Data Mining II

Important: This is the Web page of the course which took place in FSS 2019. The Web page of the most recent course can be found here.

Building on the Data Mining fundamentals course, this course deepens the theory and practice of advanced data mining topics, such as:

  • Data Preprocessing
  • Regression and Forecasting
  • Dimensionality Reduction
  • Anomaly Detection
  • Time Series Analysis
  • Parameter Tuning
  • Ensemble Methods
  • Deep Learning

The course consists of a lecture together with accompanying practical exercises as well as student team projects.  In the exercises the participants will gather initial expertise in applying state of the art data mining tools on realistic data sets.

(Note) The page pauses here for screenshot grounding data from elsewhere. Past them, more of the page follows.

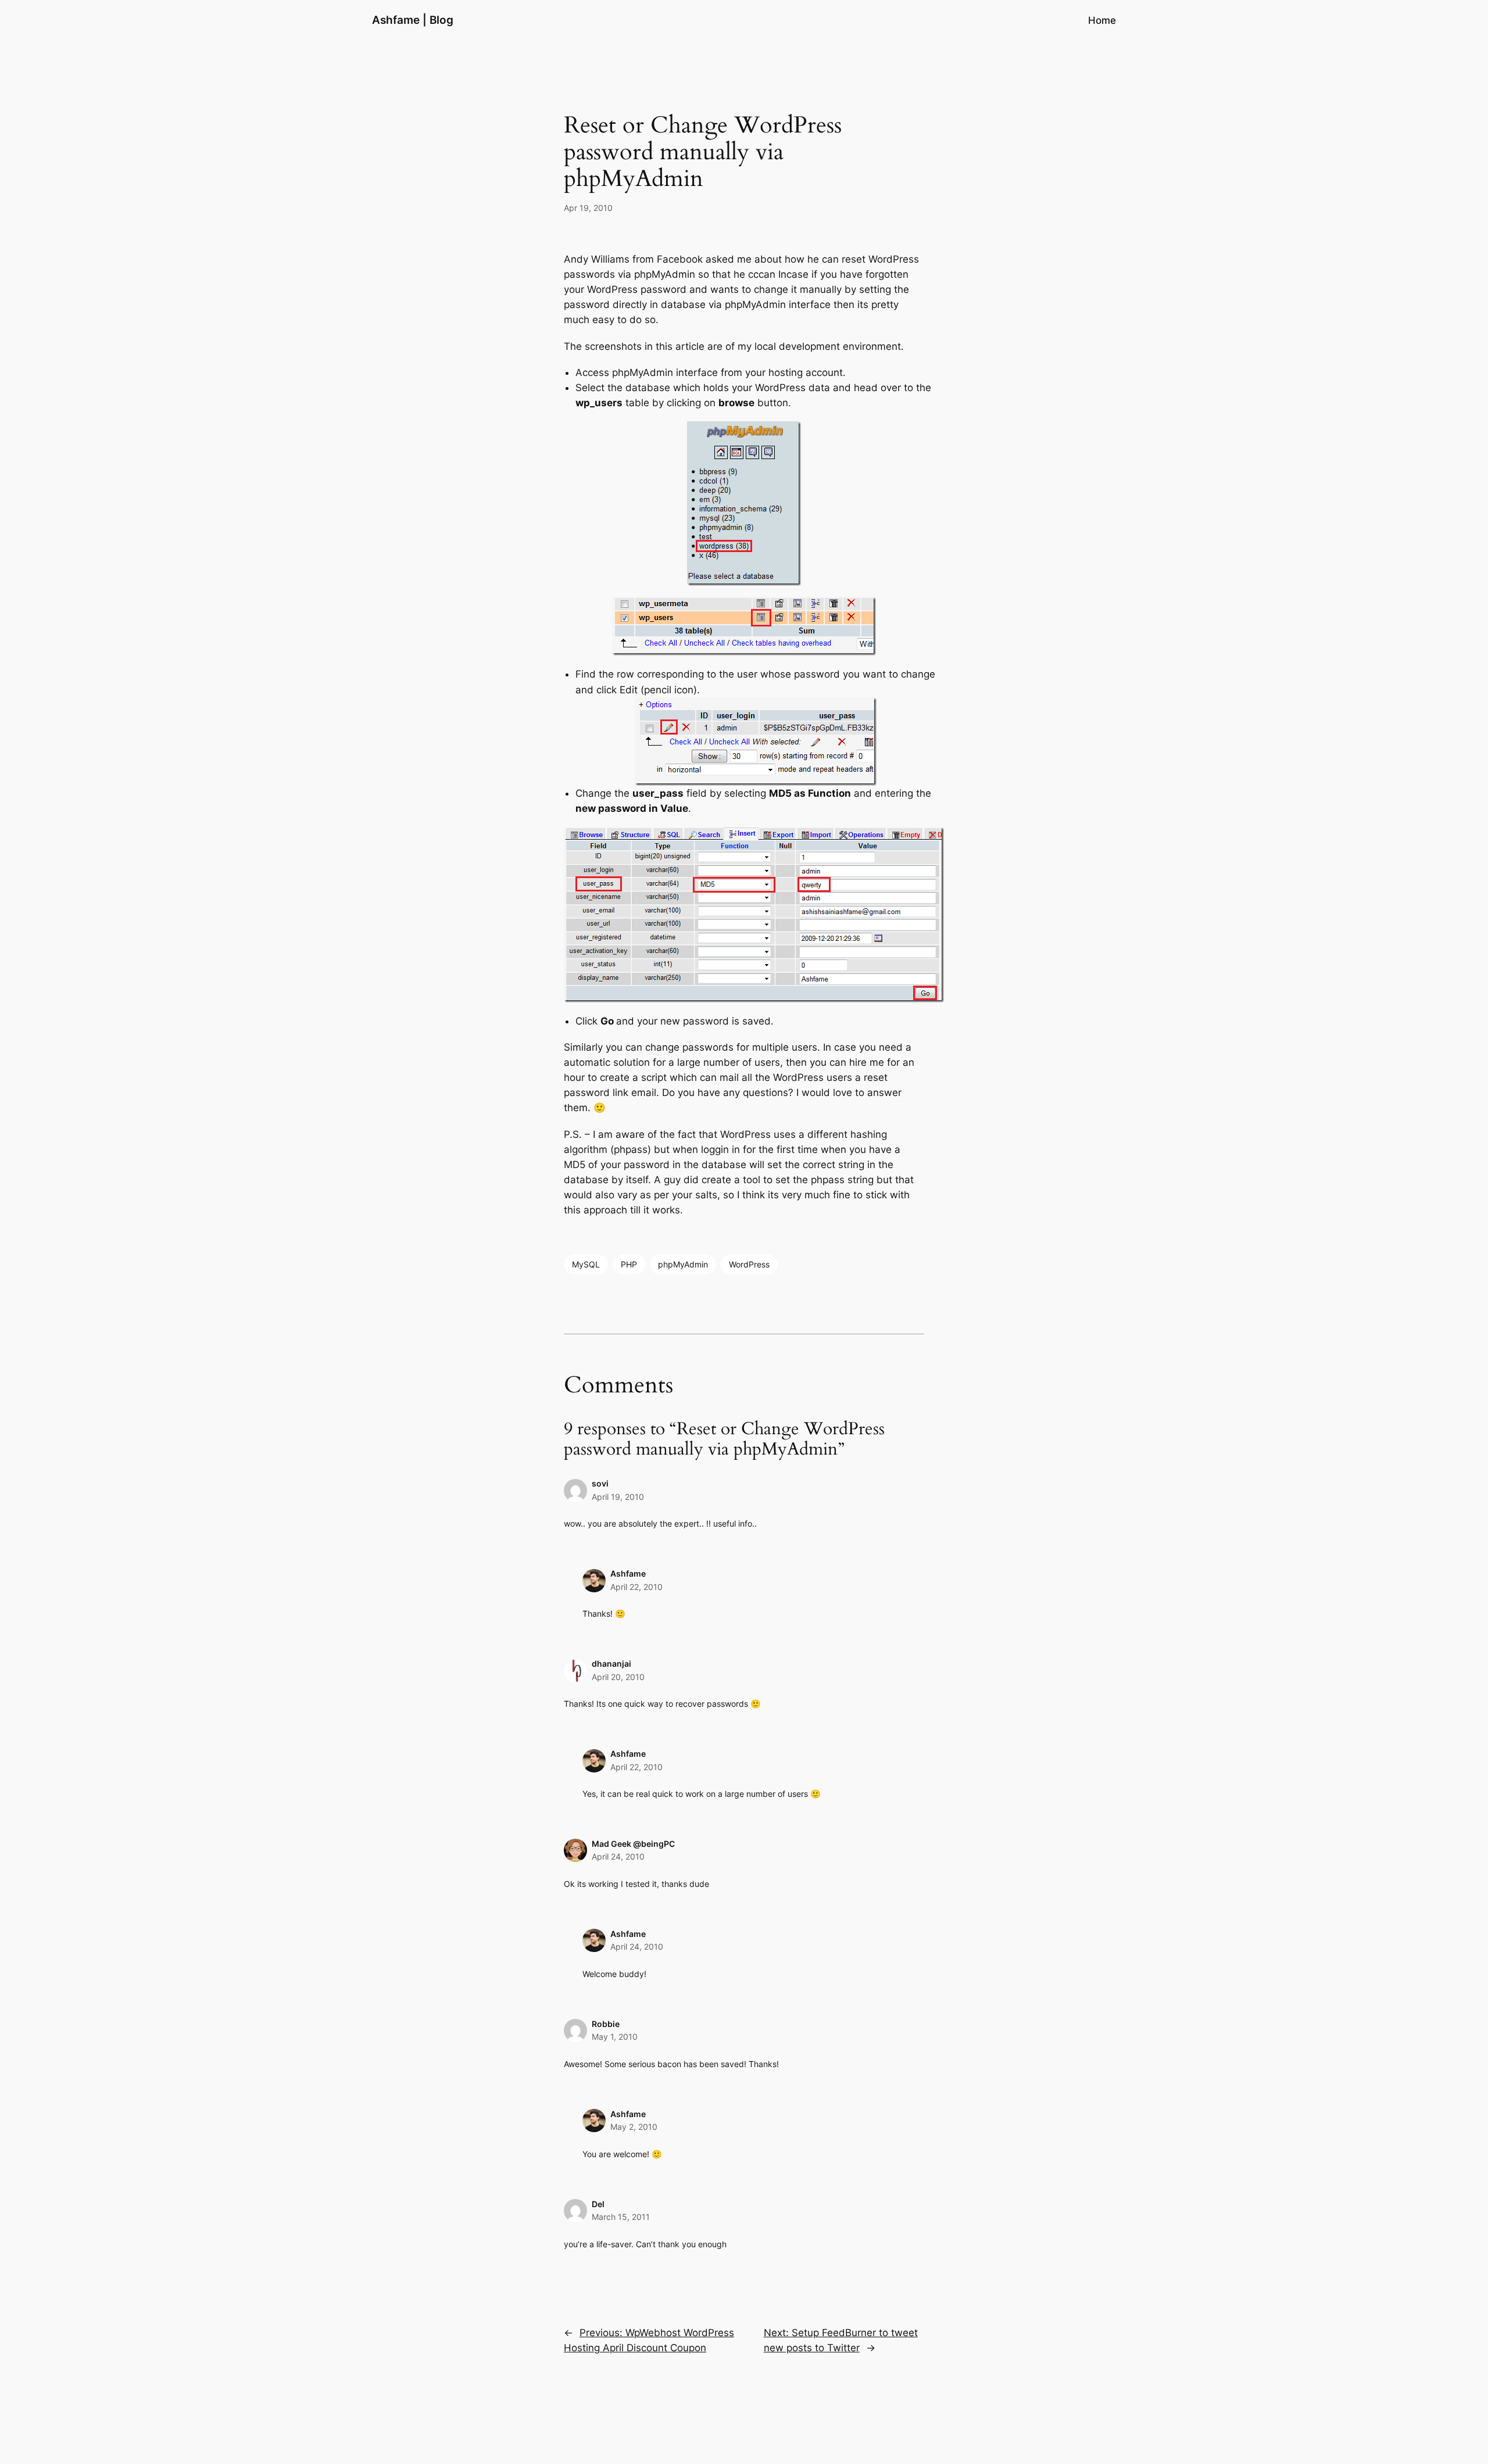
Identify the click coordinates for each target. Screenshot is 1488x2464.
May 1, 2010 (615, 2037)
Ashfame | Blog (412, 20)
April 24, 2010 (618, 1856)
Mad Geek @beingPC (633, 1844)
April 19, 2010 (618, 1497)
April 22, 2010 (636, 1587)
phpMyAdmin (683, 1264)
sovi (600, 1483)
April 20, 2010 (618, 1677)
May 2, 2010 (633, 2127)
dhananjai (611, 1663)
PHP (629, 1264)
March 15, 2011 (621, 2217)
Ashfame (628, 1573)
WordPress (749, 1264)
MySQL (586, 1264)
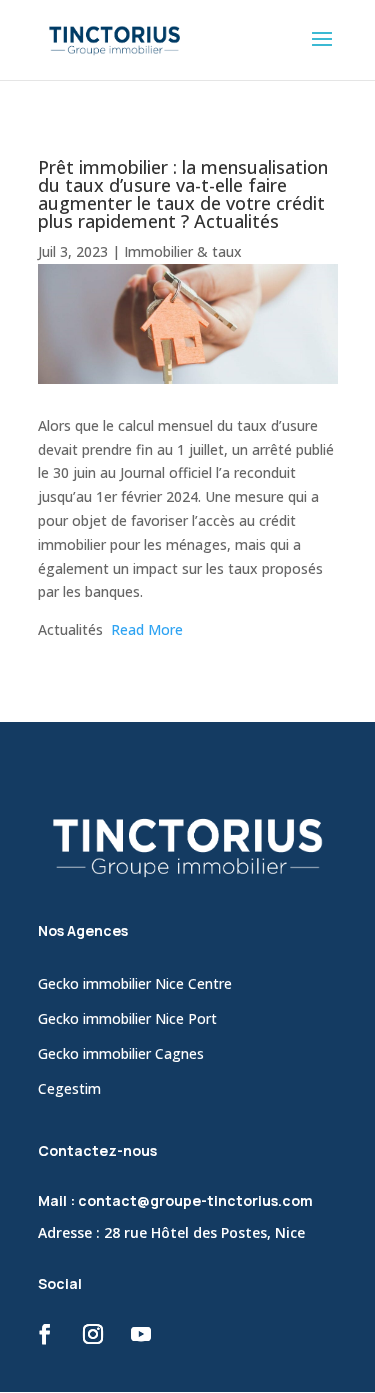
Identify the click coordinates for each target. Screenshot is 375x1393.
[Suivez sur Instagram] (93, 1334)
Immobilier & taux (183, 251)
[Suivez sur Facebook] (45, 1334)
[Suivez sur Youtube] (141, 1334)
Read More (147, 629)
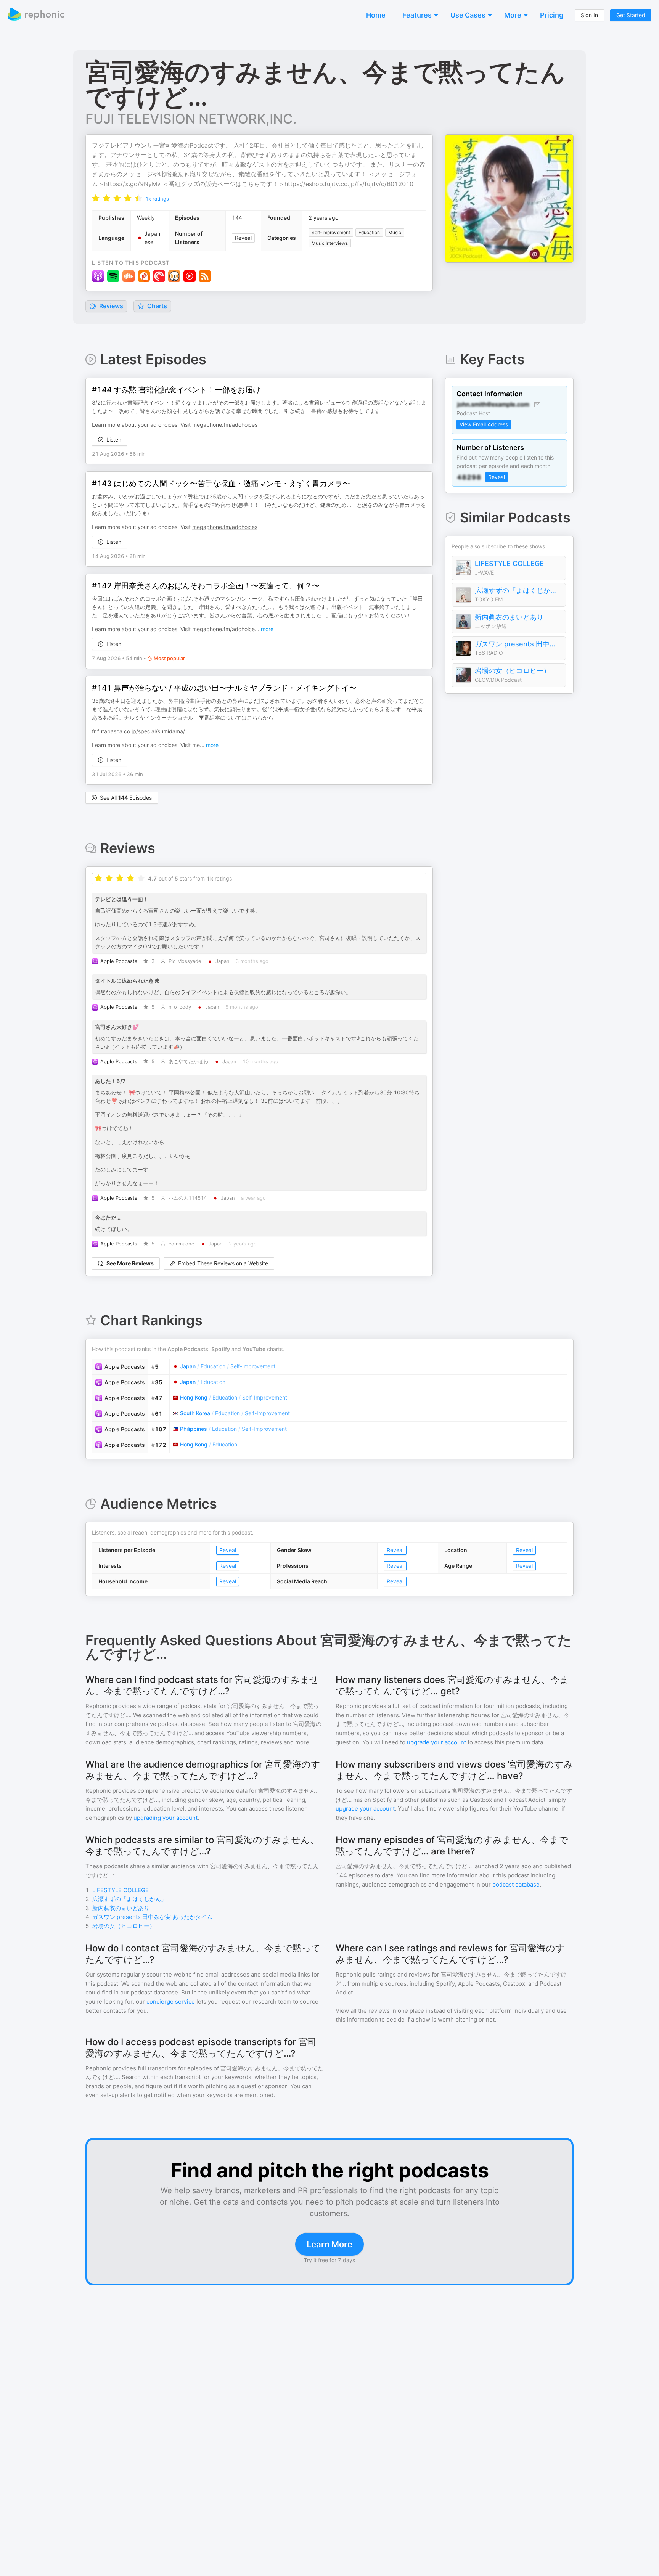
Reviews (110, 306)
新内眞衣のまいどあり (509, 617)
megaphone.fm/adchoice (223, 629)
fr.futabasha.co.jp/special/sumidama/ (138, 731)
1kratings (157, 199)
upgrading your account (165, 1817)
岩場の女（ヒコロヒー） (512, 671)
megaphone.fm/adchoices (224, 424)
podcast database (516, 1884)
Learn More (329, 2244)
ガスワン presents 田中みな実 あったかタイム (518, 644)
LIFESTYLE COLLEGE (509, 563)
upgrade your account (436, 1742)
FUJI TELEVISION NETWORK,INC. (191, 119)
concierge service (170, 2001)
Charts (156, 306)
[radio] (96, 198)
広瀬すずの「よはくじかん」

Like in the previous years, participants will take part in the annual Data Mining Cup (DMC), an international student competition in data mining, as part of the project work. In addition to the DMC submission, the approaches and results of the project have to be compiled into a written project report, and presented in a plenary session.

Time and Location

Lecture:

  • Tuesday, 13.45 – 15.15,  EO 145 (Schloss Ehrenhof Ost / castle) <- changed!

We'll have two alternatives for the exercise:

  • Exercise: Monday, 10.15 – 11.45, A 5, 6, C012
  • Exercise: Monday, 12.00 – 13.30, A5, 6, C015

Both of these dates are offered, and you have to decide for one.

Final exam

Unlike in the previous years (and unlike, e.g., Data Mining 1), the project is not graded. Your final grade will be based solely and entirely on the final exam.

The exam review for the first exam from FSS2019 will take place on Monday, 19 August, at 8am in B6 C1.01.

The exam review for the second exam from FSS2019 will take place on Thursday, 19 September, at 10am in B6 C1.01.